I raced up to my room and started stuffing my things back into my overnight bag, thoughts whirling through my head.
Had an ambulance taken Grammy Verra to the hospital? Had they had to lift her onto a stretcher like they did on TV? Was there any blood? Was she in a lot of pain? Would she have to have surgery?
I changed my mind. I dragged my big blue suitcase out of my closet.
In my whole life, I had never seen Grammy Verra sick or in bed. I always thought of her as strong and in charge. Thinking of her in a hospital bed made me feel scared. Like some part of the world wasn’t right any more.
I sat down on my bed.
The summer that Mama and Daddy decided to separate, I had gone to Grammy Verra’s house to stay for a while. She lived in a sunny two-bedroom condo not far from the beach at Emerald Isle. Even though I’d had my own bedroom, most of the nights I would sleep in Grammy’s bed with her. I’d fall asleep with her rubbing my back and talking softly to me. During the day, she took me out on the beach where she sat under an umbrella while I built sandcastles. She also signed me up for a sea-turtle program at the aquarium at Pine Knoll Shores and went with me when we strolled the beach looking for sea-turtle nests. Most of all, she talked with me about Mama and Daddy.

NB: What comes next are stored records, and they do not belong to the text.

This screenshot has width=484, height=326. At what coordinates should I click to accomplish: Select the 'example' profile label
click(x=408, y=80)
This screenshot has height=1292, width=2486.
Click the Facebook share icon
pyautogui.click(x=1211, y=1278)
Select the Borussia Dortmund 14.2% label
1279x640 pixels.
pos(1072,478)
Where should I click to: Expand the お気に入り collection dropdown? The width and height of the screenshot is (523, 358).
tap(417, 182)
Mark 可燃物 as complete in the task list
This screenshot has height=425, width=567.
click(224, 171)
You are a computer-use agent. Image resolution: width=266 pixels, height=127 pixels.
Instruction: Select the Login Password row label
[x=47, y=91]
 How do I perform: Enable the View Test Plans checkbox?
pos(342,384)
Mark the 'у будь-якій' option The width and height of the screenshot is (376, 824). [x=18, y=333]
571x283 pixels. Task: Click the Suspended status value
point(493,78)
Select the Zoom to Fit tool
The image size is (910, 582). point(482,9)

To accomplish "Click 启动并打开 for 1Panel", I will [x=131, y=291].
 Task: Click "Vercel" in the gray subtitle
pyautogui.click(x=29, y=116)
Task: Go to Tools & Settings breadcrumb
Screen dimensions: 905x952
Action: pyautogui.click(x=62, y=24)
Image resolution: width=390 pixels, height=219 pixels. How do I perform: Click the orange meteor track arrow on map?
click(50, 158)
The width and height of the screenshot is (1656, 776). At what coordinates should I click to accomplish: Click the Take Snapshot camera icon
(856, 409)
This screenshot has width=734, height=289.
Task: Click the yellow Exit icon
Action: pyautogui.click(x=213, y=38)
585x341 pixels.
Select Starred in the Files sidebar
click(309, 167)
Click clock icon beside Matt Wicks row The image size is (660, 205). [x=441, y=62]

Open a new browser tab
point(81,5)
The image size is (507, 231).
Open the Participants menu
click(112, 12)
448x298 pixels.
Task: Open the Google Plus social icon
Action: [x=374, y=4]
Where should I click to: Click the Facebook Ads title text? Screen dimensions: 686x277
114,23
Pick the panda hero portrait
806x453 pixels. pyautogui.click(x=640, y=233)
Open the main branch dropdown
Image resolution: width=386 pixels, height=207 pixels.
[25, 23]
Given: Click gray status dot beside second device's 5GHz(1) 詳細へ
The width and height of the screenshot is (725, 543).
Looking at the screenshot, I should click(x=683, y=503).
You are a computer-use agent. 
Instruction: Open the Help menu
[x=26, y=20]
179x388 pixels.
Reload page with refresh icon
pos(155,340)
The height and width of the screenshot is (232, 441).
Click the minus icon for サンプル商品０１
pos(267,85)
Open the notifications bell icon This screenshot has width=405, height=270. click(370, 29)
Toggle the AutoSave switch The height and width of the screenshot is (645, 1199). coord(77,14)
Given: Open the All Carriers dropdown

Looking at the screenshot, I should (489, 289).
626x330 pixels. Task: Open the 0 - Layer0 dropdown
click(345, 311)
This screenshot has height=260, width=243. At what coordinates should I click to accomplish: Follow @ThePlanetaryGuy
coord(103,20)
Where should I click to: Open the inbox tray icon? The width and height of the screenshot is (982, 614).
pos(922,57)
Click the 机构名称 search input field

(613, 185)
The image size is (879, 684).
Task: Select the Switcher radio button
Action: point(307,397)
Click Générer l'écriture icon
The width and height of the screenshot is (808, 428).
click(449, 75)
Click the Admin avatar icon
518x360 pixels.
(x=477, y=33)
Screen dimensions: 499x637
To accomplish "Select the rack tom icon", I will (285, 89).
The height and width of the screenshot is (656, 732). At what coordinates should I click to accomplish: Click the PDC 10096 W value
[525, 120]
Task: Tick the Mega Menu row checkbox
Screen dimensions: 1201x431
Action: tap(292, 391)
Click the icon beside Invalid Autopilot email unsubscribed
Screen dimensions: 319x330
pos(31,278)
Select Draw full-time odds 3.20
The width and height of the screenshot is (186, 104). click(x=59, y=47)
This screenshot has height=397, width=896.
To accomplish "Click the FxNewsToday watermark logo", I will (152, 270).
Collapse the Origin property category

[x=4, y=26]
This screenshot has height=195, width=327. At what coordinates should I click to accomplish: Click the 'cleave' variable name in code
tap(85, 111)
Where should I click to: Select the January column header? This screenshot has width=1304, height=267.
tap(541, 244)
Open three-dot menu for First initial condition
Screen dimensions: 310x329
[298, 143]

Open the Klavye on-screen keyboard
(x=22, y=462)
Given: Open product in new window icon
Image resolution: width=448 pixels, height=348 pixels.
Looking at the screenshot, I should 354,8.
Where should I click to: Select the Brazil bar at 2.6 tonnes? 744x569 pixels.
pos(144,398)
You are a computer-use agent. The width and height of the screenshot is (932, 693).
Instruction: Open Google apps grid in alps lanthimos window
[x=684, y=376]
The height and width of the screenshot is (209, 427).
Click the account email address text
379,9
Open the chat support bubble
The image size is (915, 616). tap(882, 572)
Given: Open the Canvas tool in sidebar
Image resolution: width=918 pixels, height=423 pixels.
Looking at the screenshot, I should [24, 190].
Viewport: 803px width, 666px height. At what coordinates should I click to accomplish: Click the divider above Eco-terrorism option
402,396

“What did I do wrong?” I’d asked her. “Is this because of me?”
“Absolutely not. It has nothing to do with you, honey,” she said. “They may not b
e able to live together anymore, but they both still love you more than words can say. And that will never change.”
And during those two weeks I stayed with Grammy, I felt like Grammy would be there for me no matter what happened with my parents. Her condo became a safe place for me. When Mama had come to pick me up, I clung to Grammy, not wanting to go with Mama. I remembered those two weeks with Grammy just like they were yesterday, even though it had all happened when I was in fifth grade.
I started packing my sweatshirts and socks. It seemed like all I’d done for the past few days was pack and unpack. First packing to go to Mama’s. Then packing to come back here. Now packing again to go to Grammy Verra’s.
Would Grammy need surgery? Grammy Verra was old. Wasn’t anesthesia more dangerous for old people?
My phone rang. It was Noah.
“You didn’t answer my text message so I decided to call you instead,” he said. “Hope that’s okay. I’m learning ‘Hey Jude’ by the Beatles, and I was wondering if I could come play it for you.”
Oh no. Could he have a crush on me? Had I led him on? I’d have to be careful about how I talked to him.
“I’m sorry I didn’t answer,” I said. “There’s a lot going on.” I made a neatly folded pile of my tops and put them in the suitcase on top of my sweatshirts.
“Is everything okay? You sound funny,” he said.
“It’s just … my grandmother just got taken to the hospital. We have to leave today to go to her house.”
“Oh, man. Sorry.”
“Yeah, me too. I’m really worried about her.”
“Where does she live?”
“Emerald Isle.”
“How far away is that?”
“About five hours.”
“Oh. So do you think you’ll be there for the rest of Christmas vacation?”
“I have no idea. This is all really sudden.”
“Okay, well.” His voice kind of dropped with disappointment. “I hope everything is okay with your grandmother.”
“Thanks. Talk to you later.”
I tossed my phone on my bed. He definitely had a crush on me. He’d been hoping to get together sometime before break was over. Had I led him on? I could feel my cheeks get warm when I thought about it. Maybe I should stop being nice to him. It was good that I was going to be gone for a few days.